* BEGIN SOURCE PASSAGE *

SRILAKSHMI C 19,550 Reputation points Microsoft External Staff Moderator
2026-06-25T11:36:43.9533333+00:00

Hello @tomoe

Thank you for reaching out to Microsoft Q&A.

Azure Speech-to-Text Phrase Lists are designed to improve recognition accuracy by providing runtime hints for words and phrases that are important to your application. This is particularly useful for proper nouns, product names, company names, technical terminology, acronyms, and other domain-specific vocabulary that may not be recognized accurately by the base model.

What level of granularity is recommended?

Phrase Lists are not limited to individual words. They support both:

  • Single words

Multi-word phrases

For example:

Company names

Product names

Brand names

Department names

Frequently used business terms

Short fixed expressions

The Speech service uses these entries as recognition biasing hints, increasing the likelihood that the specified words or phrases will be selected when the audio is ambiguous.

Considerations for Japanese

Your observation is particularly relevant for Japanese because many words share the same pronunciation while having different meanings (homophones).

For example:

会議 (meeting)

懐疑 (skepticism)

公称 (nominal designation)

In these cases, recognition accuracy depends heavily on context.

Instead of registering only a single keyword, it can often be beneficial to register the complete business phrase that users commonly speak.

* END SOURCE PASSAGE *

Please list the Japanese words that the passage on Speech-to-Text Phrase Lists gives as examples, each with the English meaning it shows. The lines have no connection to the passage on Speech-to-Text Phrase Lists.

* BEGIN INFORMATION SHOWN *

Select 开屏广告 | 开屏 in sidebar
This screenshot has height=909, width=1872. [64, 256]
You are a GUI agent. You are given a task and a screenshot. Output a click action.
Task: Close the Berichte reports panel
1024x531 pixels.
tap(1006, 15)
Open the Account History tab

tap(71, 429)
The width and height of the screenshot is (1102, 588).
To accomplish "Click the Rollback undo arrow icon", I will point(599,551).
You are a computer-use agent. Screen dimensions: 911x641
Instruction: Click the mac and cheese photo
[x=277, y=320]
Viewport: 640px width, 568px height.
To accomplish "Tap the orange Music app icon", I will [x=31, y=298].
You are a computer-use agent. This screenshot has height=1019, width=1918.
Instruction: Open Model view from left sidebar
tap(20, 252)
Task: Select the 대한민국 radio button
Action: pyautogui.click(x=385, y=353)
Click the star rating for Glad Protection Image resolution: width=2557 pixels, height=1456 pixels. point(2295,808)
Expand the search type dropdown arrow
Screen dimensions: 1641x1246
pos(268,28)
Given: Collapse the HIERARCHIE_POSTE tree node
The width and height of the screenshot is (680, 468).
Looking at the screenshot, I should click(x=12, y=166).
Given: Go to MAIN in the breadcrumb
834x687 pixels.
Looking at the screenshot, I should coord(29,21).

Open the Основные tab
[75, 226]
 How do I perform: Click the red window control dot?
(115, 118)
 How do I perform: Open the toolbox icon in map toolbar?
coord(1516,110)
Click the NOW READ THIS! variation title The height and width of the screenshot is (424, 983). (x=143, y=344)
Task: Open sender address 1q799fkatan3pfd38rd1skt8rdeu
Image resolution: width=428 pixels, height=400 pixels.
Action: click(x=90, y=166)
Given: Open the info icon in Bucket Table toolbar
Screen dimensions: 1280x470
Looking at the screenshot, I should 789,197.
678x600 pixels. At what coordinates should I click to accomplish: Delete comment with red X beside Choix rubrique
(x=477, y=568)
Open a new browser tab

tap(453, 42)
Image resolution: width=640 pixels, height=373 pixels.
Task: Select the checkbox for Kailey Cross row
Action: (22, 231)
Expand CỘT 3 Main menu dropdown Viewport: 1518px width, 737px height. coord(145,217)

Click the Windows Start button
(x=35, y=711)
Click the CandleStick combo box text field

* END INFORMATION SHOWN *

- RESULT BELOW:
会議 (meeting)
懐疑 (skepticism)
公称 (nominal designation)